An artist’s impression of an asteroid hurtling through space.
More than 700 events are scheduled to take place in 190 countries across the globe for this year’s Asteroid Day celebration on Friday (June 30). If you can’t make it to one of these events, don’t worry: there’s a live, 24-hour webcast that will feature discussions about space rocks and the possibility of an asteroid hitting the Earth.
Started in 2015, Asteroid Day commemorates the “Tunguska event” that occurred June 30, 1908, when a near-Earth object measuring about 130 feet (40 meters) wide exploded above the Podkamennaya Tunguska River in Siberia and destroyed 800 square miles (2,072 square kilometers) of forest.
The Asteroid Day LIVE webcast — which is the first-ever 24-hour live broadcast about space and asteroids, according to the organizers — will be hosted by physicist Brian Cox, a professor at the University of Manchester in England, as well as the host of popular science TV shows and the author of multiple books.
The broadcast will include programming from the European Space Agency (ESA), the Japan Aerospace Exploration Agency (JAXA) and NASA. You can find the full lineup of astronauts, astronomers and other special guests that will speak on Asteroid Day LIVE on the Asteroid Day website .
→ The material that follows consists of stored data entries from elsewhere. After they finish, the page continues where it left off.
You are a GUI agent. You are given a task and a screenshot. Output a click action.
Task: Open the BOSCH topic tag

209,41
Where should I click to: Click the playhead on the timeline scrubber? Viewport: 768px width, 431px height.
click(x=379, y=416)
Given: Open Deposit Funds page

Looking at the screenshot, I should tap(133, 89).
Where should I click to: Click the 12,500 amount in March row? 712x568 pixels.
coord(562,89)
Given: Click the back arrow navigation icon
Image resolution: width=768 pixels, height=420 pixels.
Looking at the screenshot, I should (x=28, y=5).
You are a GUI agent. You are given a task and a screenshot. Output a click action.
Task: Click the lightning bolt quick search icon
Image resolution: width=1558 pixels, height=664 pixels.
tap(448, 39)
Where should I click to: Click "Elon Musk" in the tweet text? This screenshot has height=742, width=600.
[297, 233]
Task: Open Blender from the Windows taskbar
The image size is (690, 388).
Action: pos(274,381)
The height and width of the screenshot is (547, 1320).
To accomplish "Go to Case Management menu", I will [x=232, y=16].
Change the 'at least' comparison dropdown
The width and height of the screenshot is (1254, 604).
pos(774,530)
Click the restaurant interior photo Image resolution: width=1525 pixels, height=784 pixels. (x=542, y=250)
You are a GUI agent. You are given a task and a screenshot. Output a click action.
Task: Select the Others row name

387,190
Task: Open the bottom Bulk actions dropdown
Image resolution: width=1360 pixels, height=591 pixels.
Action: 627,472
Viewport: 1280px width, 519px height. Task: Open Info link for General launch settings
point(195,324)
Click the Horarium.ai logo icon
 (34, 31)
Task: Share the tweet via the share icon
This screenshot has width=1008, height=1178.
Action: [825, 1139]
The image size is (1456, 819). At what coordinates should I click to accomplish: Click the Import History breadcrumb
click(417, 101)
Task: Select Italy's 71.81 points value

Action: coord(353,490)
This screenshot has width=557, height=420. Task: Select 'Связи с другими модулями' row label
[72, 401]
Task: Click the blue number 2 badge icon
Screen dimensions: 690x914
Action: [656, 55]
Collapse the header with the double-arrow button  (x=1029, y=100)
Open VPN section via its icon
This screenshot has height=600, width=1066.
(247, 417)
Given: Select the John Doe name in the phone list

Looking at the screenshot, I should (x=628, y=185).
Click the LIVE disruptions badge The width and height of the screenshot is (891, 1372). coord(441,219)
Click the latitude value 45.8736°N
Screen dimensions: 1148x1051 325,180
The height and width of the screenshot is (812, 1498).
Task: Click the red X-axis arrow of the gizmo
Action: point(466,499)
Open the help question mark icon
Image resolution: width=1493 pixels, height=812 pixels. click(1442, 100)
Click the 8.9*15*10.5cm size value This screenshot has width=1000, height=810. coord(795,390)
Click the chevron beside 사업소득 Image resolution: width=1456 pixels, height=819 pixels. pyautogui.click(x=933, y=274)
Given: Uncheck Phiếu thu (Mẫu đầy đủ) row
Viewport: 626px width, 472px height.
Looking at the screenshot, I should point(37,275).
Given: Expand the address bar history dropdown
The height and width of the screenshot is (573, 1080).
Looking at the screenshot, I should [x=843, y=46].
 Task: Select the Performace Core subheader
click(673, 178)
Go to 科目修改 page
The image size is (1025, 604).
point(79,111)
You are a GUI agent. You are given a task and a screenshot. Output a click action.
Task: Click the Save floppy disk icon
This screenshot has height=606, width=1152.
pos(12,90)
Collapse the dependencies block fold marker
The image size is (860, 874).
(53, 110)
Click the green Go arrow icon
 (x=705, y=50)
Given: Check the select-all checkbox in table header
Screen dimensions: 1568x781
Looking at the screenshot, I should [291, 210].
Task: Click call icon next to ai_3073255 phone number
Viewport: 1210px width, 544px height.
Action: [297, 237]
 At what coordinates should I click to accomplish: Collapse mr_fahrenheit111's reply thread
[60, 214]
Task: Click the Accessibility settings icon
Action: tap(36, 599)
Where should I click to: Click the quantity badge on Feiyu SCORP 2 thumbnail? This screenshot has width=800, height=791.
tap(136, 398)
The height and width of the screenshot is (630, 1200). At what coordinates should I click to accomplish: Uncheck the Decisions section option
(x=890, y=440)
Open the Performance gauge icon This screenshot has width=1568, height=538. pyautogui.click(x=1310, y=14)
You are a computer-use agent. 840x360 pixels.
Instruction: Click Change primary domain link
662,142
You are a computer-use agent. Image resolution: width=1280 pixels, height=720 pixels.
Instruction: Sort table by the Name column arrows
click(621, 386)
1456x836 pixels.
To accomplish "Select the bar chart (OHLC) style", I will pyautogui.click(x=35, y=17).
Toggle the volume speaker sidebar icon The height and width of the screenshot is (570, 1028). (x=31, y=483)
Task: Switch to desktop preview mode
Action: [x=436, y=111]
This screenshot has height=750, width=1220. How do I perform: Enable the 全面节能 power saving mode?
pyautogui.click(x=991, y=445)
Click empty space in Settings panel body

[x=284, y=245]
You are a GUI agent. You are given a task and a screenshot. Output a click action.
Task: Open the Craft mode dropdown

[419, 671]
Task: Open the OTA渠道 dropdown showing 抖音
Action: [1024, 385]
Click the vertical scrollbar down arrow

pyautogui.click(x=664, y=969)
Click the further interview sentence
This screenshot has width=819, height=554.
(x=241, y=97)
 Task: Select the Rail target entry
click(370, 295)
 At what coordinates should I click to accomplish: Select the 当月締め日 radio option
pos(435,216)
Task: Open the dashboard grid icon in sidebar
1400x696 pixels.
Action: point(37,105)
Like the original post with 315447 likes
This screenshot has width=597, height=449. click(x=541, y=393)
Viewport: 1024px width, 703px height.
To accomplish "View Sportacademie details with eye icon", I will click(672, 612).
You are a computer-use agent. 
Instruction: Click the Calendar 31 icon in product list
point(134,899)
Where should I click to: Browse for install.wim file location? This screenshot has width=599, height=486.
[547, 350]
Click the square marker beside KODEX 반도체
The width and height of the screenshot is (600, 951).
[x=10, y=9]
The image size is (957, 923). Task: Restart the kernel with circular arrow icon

NASA has a special interest in asteroid science because of its OSIRIS-REx mission. The Origins, Spectral Interpretation, Resource Identification, Security, Regolith Explorer (OSIRIS-REx) spacecraft launched on Sept. 8, 2016, and is scheduled to arrive at the asteroid Bennu in 2018 . If all goes as planned, OSIRIS REx will scour the asteroid surface, collect a sample of the space rock and then return it to Earth in 2023 for scientists to study.
If you’re in the Tucson, Arizona, area, the Flandrau Science Center & Planetarium at the University of Arizona will also host Asteroid Day activities relating to OSIRIS-REx over the weekend, starting Friday and running through Sunday (July 2). Events include an asteroid planetarium show and other public exhibits.
NASA’s OSIRIS REx spacecraft is speeding toward a rendezvous with an asteroid. If all goes according to plan, it will return a sample of the space rock to Earth.
The OSIRIS-REx mission will provide a better understanding of how asteroids form and, in turn, provide insight on the conditions of the early solar system. This research will be helpful in the event an asteroid threatens to hit Earth .
The Science Channel is celebrating Asteroid Day with a lineup of related programming , starting at 8 p.m. ET/PT on Friday. The shows include “Asteroids: The Dark Secrets,” “When Asteroids Attack” and “How to Survive an Asteroid Strike.”
“Science Channel’s programming block will span millions of years, turning back the clock to the dinosaur-era when asteroids eradicated species and zooming towards the future to show viewers how to survive impending asteroid attacks,” according to a statement.
Other Asteroid Day events are being held at various science centers, museums, schools, theaters and libraries around the world, including George Mason University in Virginia, the Kennedy Space Center in Florida, the University of Nebraskaand many more. Most events are free and available to all ages. You can find a complete list of Asteroid Day activities , or register your own event, at the Asteroid Day official website.